While some processes and methods having various operations have been described, one or more embodiments also relate to a device or an apparatus for performing these operations. The apparatus may be specially constructed for required purposes, or the apparatus may be a general-purpose computer selectively activated or configured by a computer program stored in the computer. Various general-purpose machines may be used with computer programs written in accordance with the teachings herein, or it may be more convenient to construct a more specialized apparatus to perform the required operations.

One or more embodiments of the present invention may be implemented as one or more computer programs or as one or more computer program modules embodied in computer readable media. The term computer readable medium refers to any data storage device that can store data which can thereafter be input to a computer system. Computer readable media may be based on any existing or subsequently developed technology that embodies computer programs in a manner that enables a computer to read the programs.
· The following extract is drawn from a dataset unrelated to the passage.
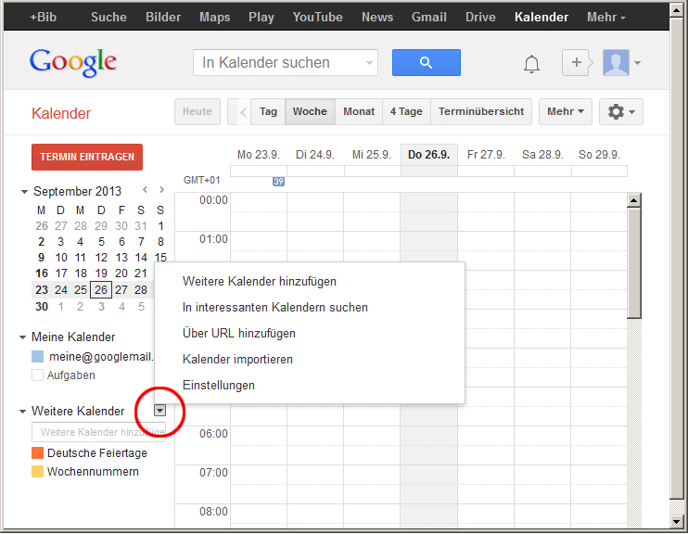
Task: Click the previous week arrow
Action: point(243,111)
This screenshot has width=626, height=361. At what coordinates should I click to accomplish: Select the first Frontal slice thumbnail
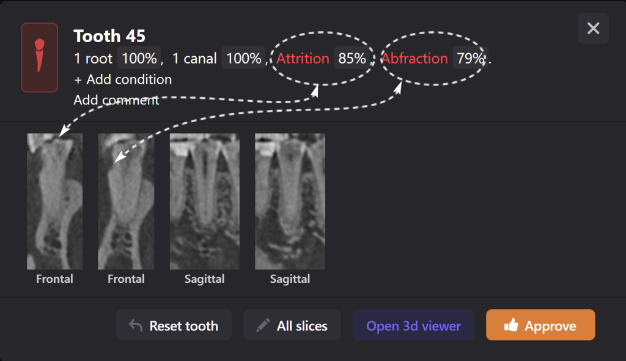54,202
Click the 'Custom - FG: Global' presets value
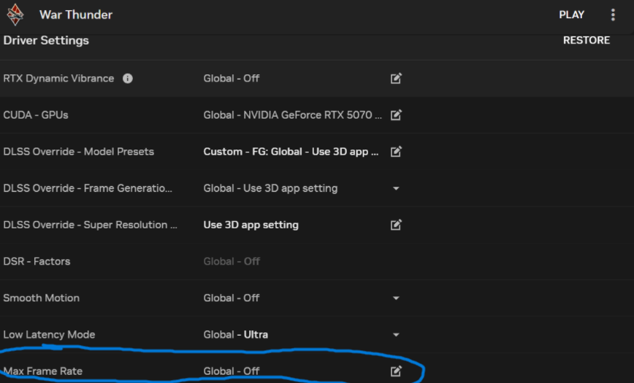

Examples of computer readable media are hard drives, NAS systems, read-only memory (ROM), RAM, compact disks (CDs), digital versatile disks (DVDs), magnetic tapes, and other optical and non-optical data storage devices. A computer readable medium can also be distributed over a network-coupled computer system so that the computer readable code is stored and executed in a distributed fashion.

Although one or more embodiments of the present invention have been described in some detail for clarity of understanding, certain changes may be made within the scope of the claims. Accordingly, the described embodiments are to be considered as illustrative and not restrictive, and the scope of the claims is not to be limited to details given herein but may be modified within the scope and equivalents of the claims. In the claims, elements and/or steps do not imply any particular order of operation unless explicitly stated in the claims.

Boundaries between components, operations, and data stores are somewhat arbitrary, and particular operations are illustrated in the context of specific illustrative configurations. Other allocations of functionality are envisioned and may fall within the scope of the invention. In general, structures and functionalities presented as separate components in exemplary configurations may be implemented as a combined structure or component. Similarly, structures and functionalities presented as a single component may be implemented as separate components. These and other variations, additions, and improvements may fall within the scope of the appended claims.